═══ SELECTION
Guilhem & Jean-Hugues Goisot: An Affordable Feast of Biodynamic Burgundy, 2019-2021

“As always, I extend my purview into St.-Bris, specifically to Domaine Guilhem and Jean-Hugues Goisot because a) the wines are brilliant and b) they continue to be sold at prices that are an amazing value… these wines deserve a higher profile and the truth of the matter is that quality is shoulder-to-shoulder with far more famous labels. In Goisot, we have a grower as meticulous and as principled as you will find anywhere and the results can be seen in the glass.” Neal Martin, Vinous

“Nobody would dispute first Jean-Hugues and now Guilhem Goisot’s right to be considered amongst the very finest producers of the region. I don’t think I have ever had a disappointment in their wines (except not being able to find them!)” Jasper Morris MW, Inside Burgundy

“This visit is always a pleasure – If I could find them, I would buy them!” Bill Nanson

“…while quantities and allocations may be severely limited, these remain distinctive and at times compelling wines that I cannot recommend highly enough. Moreover, prices remain so reasonable that I feel almost guilty when I purchase them myself.” Neal Martin, The Wine Advocate

Without wanting to rub salt into Jasper Morris’ and Bill Nanson’s predicament, today we offer a relatively substantial allocation of this grower’s sought-after wines. Sorry, chaps, we’ve ordered the degustation. We mentioned last year that due to three low-yielding vintages, to manage his inventory, Goisot has been holding back a portion of his annual allocations to re-offer the following year. While we are not quite in Benjamin Leroux territory, we can now offer over twenty wines spread across three exciting years.
══════
═══ DATA SECTION
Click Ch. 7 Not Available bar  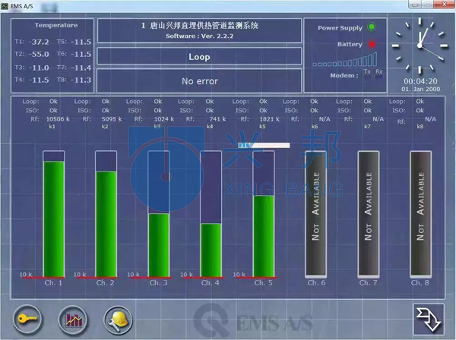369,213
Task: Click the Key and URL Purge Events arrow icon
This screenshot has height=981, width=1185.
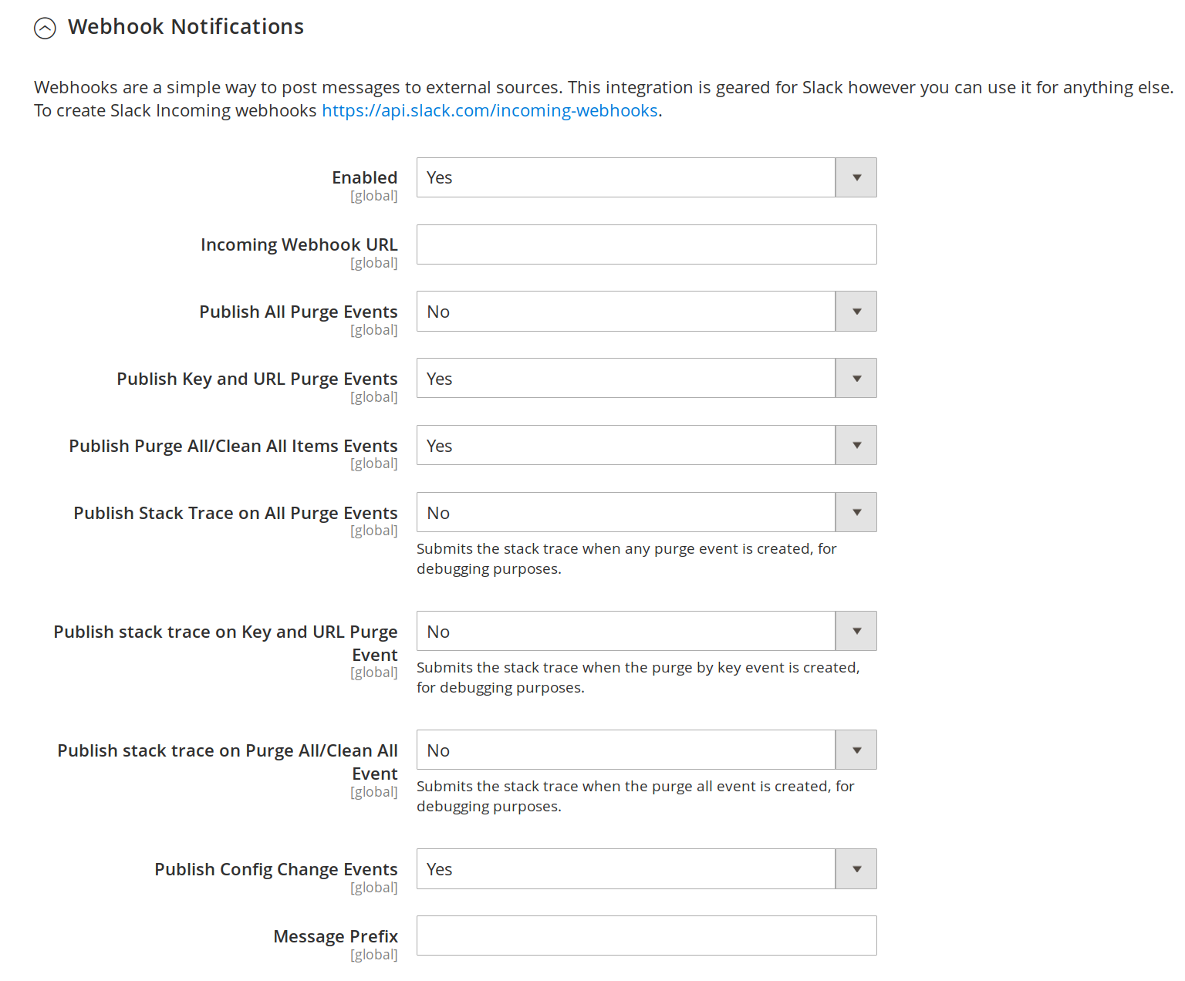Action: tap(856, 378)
══════
- TASKS TO COMPLETE
a) According to the text about the Goisot wines, how many wines can now be offered, and over how many years are they spread?
b) Carry on the text about the Goisot wines, starting after its final sentence.
The listing has no connection to the text about the Goisot wines.

- RESPONSES IN ORDER
a) Over twenty wines, spread across three years.

b)
The core of the offering is drawn from 2019 and 2020. As in nearby Chablis and further south, 2019 is a low-yielding, powerful yet balanced vintage for this address. The wines are dense and fleshy, with juicy ripeness equalled out by the perplexing concentration of tartaric acid (similar to the racy Chardonnay vintages of ’17 and ’14). Although still nothing to write home about in terms of quantity, 2020 brought slightly more generous yields than 2019. This year’s whites possess a comparable level of ripeness to that year, with a smattering of rain and cool in the run-up to harvest helping to calibrate a finely tuned balance between sugars and acidity. Regardless of the year, Goisot is extremely happy with the quality of both vintages, and well he might be.

In his latest report, Bill Nanson notes, “I always add an extra 30 minutes to the schedule to accommodate my chats with Guilhem, but it’s rarely enough!” After many a missed lunch or delayed appointment, we know how you feel, Bill! Yet a tasting in Saint-Bris has just got even longer, and this year sees our first allocation of three new wines in the Goisot portfolio. Between 2012 and 2015, Guilhem co-planted the north-facing slope of La Ronce with Sauvignon Gris and Sauvignon Blanc. He did so to emulate the kind of mixed vineyard that would have been common in his forebear’s days: the result is as unique as it is unmissable.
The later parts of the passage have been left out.